I sailed on Menelaus - horrible voyage. Mighty glad to get back to to the "H" and "A" class.

BW

J


----------



## megabit (6 mo ago)

Responding to the above. I did not realise the Menelaus and Peleus meant M class and P class. You will note I said "I believe" so was not asserting the Menelaus and Peleus were the same class. I am delighted to be corrected and to learn more. 
I am guessing none of these ships had the stabilizers we see on modern ships. We imagine crew are used to it.. 
My uncle was a seasoned seadog who on his very first trip as a wartime apprentice ended up mid-Atlantic in a rowing boat - his ship now somewhat beneath the waves thanks to a U-Boat, picked up at 4am by another ship (The convoys were ordered not to stop for men in the water and got back to Liverpool by a bit of a circuitous route!) and h got his masters ticket on his 21st birthday or whichever it was that was the very youngest he could have been to have the ticket.

BUT he did tell us on return from one trip in Menelaus all the crew were sick as dogs! Ah well. He is sadly gone and Menelaus got broken up in the Far East in the seventies I think.
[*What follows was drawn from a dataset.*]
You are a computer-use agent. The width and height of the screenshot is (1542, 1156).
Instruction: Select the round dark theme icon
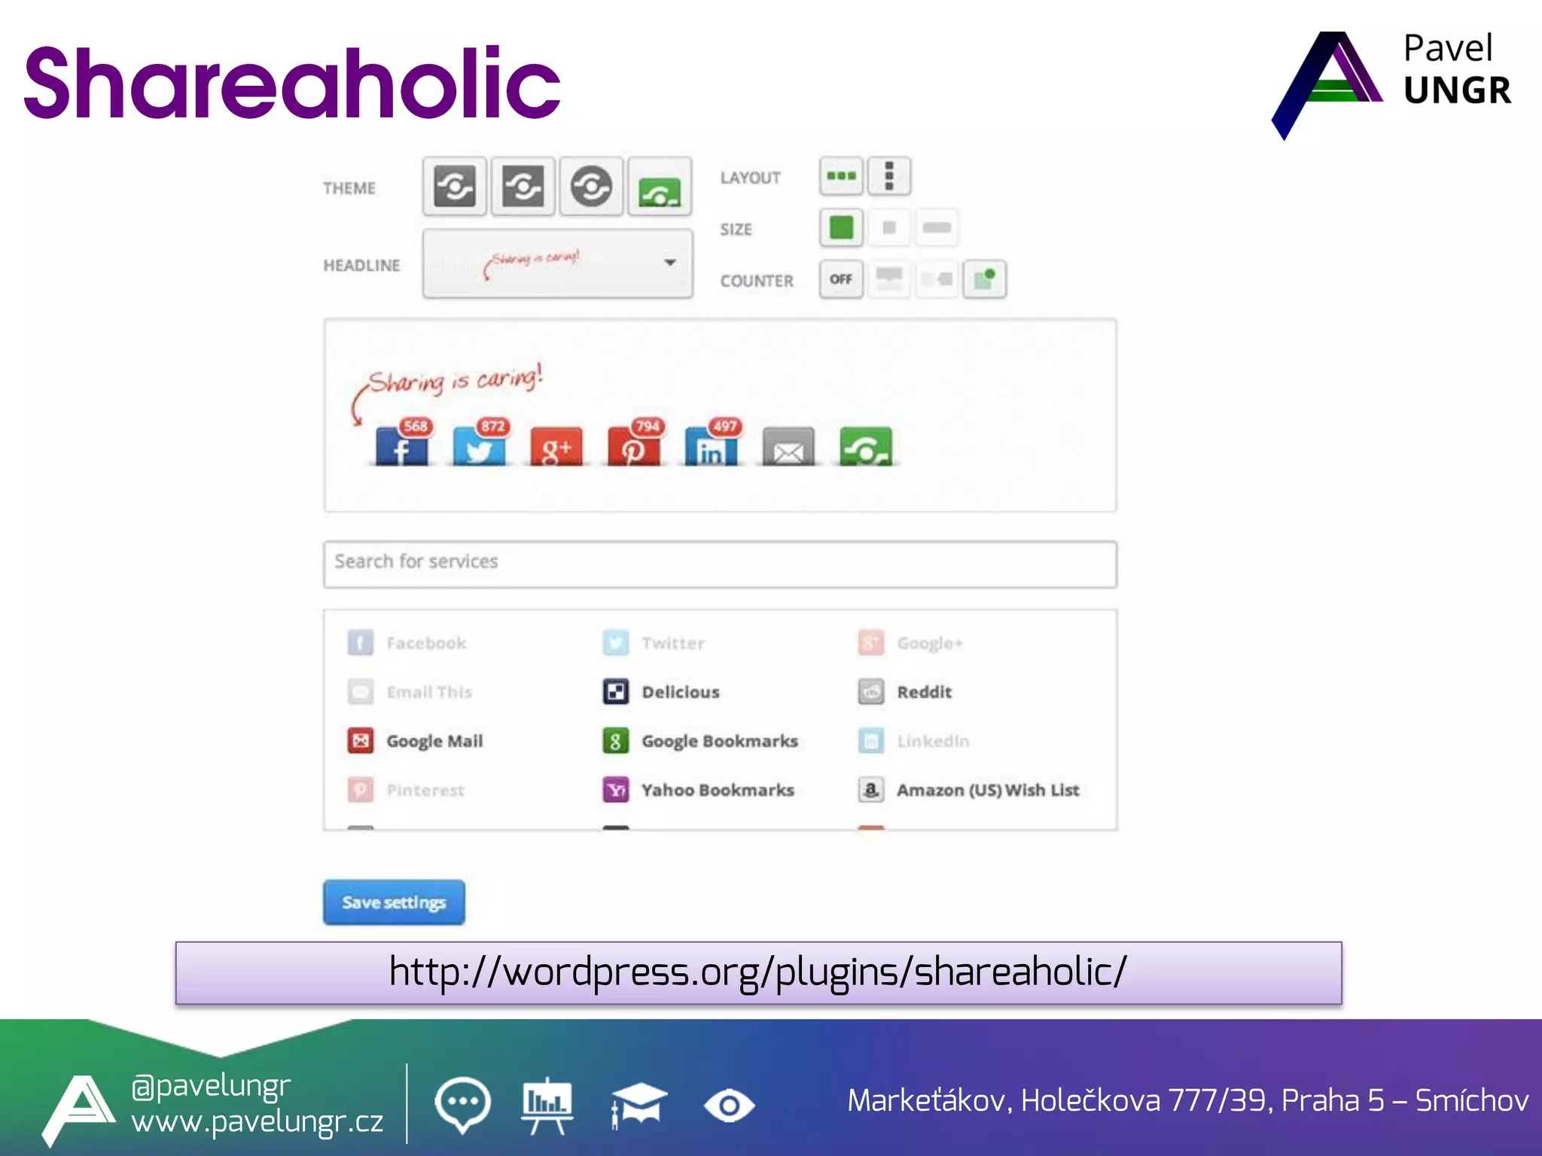tap(591, 187)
He always used to say his ships and memories were now just razor blades ( recycled steel) which was sad.

I hope it was nevertheless scrapped under its original name ( someone will clarify hopefully ). I don't like ships having their names changes - it feels wrong.

As a married man, my uncle left Blue Funnel wishing to be more with his wife, so maybe a bit humbling to do so but joined the Belfast Steamship company and worked as a first officer on the RORO Ulster Prince and Ulster Queen. He was home very other day compared to being away for months. 

Both these vessels ended up sold first to Greeks and then to Arab companies with multiple name changes. The Prince ended up becoming "razor blades" at an Indian breaking shore and following an Engine Room explosion the former the Queen but then the 'Al Kahfain" sank and lies inverted on a reef just off Safaga in the Middle East.